[[ AVAILABLE DATA open ]]
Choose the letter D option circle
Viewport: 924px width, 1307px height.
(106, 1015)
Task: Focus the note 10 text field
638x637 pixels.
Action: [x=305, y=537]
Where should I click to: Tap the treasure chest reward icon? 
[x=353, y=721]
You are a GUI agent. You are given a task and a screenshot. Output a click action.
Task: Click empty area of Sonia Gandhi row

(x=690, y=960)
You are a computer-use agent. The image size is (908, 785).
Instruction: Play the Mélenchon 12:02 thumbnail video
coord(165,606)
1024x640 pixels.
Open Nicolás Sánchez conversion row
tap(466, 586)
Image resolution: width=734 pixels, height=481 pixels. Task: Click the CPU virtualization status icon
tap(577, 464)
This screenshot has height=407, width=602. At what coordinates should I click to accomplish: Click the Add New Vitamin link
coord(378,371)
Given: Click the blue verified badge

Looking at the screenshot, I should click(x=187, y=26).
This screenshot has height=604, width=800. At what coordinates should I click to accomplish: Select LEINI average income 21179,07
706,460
[[ AVAILABLE DATA closed ]]
▶ [REQUIRED ACTION]: Each line in which the string "agent" is found must be copied from the data.

▶ [RESPONSE TO THIS TASK]:
You are a GUI agent. You are given a task and a screenshot. Output a click action.
You are a computer-use agent. The image size is (908, 785).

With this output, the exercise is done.